My travel day from Flagstaff to Seattle went really well yesterday as we headed up for our first stop at Ulloa Channel. No flights were delayed and no lost luggage. When I first saw the Rainier I was so excited! It is a fairly large. Rainier is a ship with five 30-foot survey launches and two small boats. I had a thorough tour of the boat where I got to see everything from the bridge to the engine room. All of the crew have been very welcoming and helpful as well. My room is nice and so is my roommate Andrea.
I actually expected to have less room and storage than we actually have. It reminds me a lot of a college dorm including the fact I have the top bunk!

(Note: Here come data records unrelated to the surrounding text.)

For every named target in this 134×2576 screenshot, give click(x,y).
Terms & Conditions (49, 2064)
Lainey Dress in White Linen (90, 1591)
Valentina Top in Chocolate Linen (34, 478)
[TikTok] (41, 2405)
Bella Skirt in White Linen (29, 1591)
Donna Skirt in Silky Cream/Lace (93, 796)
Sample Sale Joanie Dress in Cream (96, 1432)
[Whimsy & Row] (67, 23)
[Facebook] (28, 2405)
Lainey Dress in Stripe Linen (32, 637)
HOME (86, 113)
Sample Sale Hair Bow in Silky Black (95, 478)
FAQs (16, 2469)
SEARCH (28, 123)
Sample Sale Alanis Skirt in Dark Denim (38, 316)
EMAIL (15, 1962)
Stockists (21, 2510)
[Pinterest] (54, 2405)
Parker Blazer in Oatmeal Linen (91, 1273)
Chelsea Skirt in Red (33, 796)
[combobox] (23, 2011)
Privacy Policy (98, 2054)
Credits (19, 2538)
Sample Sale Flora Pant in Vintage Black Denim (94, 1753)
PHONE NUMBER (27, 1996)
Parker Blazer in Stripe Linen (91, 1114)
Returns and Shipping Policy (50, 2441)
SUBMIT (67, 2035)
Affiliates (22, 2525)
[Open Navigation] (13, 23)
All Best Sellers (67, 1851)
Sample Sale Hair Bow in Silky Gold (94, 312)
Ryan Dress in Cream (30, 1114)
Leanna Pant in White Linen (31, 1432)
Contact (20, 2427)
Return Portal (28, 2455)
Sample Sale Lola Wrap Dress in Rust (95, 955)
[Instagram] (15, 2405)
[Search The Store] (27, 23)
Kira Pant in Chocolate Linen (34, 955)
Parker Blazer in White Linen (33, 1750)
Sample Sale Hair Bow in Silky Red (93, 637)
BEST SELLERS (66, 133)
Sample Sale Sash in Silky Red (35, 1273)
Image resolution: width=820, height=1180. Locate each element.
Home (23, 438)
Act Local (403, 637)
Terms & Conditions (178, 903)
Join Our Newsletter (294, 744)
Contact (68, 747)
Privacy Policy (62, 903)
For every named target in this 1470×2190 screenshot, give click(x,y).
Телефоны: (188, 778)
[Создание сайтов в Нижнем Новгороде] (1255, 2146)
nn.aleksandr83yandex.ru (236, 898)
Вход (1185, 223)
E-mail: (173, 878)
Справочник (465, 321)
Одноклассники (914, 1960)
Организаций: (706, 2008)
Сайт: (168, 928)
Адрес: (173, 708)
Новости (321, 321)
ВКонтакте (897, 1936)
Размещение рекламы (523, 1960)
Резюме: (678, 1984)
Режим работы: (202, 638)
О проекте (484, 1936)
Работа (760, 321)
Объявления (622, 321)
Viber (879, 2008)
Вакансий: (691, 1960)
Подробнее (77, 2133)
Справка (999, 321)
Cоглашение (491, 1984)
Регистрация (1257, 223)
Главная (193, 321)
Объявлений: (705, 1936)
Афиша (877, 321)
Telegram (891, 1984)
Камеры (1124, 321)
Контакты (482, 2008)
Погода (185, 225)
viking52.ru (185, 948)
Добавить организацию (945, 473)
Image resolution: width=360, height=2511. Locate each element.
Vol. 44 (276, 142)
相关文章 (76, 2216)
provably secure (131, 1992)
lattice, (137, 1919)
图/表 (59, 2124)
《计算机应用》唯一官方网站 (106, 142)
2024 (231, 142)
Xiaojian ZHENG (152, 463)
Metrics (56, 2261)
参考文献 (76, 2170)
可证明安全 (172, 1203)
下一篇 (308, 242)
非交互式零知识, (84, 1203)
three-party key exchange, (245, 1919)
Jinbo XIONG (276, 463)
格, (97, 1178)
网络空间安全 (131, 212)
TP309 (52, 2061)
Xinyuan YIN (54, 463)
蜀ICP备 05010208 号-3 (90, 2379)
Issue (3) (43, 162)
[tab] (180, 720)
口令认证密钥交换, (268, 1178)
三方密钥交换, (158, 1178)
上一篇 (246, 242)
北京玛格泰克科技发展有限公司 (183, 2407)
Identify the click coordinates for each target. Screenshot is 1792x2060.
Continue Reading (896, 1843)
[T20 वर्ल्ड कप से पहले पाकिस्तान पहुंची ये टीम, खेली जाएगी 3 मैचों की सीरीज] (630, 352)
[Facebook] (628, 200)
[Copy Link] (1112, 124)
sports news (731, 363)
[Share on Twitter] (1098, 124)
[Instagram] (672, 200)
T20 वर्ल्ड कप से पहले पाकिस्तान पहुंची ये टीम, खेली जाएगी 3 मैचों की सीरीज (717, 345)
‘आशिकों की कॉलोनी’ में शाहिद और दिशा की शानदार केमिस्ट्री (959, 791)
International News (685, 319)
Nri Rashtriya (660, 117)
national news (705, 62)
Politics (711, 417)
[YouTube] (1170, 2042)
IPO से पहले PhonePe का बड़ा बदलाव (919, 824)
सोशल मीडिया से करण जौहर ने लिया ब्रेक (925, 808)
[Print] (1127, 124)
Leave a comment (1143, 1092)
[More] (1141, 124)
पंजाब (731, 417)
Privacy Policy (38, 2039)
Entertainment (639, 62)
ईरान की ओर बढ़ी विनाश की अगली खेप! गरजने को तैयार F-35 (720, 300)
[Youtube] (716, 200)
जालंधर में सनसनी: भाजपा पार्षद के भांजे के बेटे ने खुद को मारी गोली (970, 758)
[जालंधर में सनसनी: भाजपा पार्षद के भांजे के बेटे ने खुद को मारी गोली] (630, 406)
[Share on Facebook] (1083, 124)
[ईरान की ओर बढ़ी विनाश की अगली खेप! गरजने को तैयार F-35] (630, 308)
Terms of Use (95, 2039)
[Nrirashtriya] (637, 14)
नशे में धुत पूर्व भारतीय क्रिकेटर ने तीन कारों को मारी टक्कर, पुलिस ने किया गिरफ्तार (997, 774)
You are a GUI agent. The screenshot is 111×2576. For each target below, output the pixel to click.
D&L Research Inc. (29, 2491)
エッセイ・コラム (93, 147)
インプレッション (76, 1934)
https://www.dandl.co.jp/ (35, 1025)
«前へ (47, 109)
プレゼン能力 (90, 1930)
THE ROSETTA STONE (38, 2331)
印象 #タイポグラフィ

The scenery here is so beautiful with all the green pine trees next to the ocean. However, it is pretty cold! I’m so glad I brought my hat, gloves, and winter coat!
Safety is very important on all the NOAA ships so I have been getting all of my trainings and briefings today before we left Seattle. I have to wear closed-toe shoes all the time on the ship unless I am in my stateroom. I have to be careful going up and down the stairs, (they are really steep), making sure to pick my feet up higher when I go through doorways, and overall being mindful that I don’t put myself or others in a dangerous situation. I then had to make sure my hard hat fit well and I had to put on my Immersion Suit. An Immersion Suit is also known as a survival suit in case we happen to go overboard. These suits are made of neoprene, which is a waterproof material, and can significantly improve your chances of survival in the event that we end up in the ocean. My suit has a flashlight, it is BRIGHT orange, and it has a whistle so that I could be easily spotted in an emergency. Today during our abandon ship drill we had to meet at our location, check to make sure everyone was there, and then put on our survival suits. Even though we may look silly when we are wearing these, it is so important that we know exactly what we need to do in this particular emergency. The last thing they want on the boat is for people to panic. Finding our drill locations through practice and wearing the suits prepares us for what to expect so that we can calmly react in these situations. I am very glad that I had the trainings and the drills so that I know exactly how to respond if it were are in a real-life situation.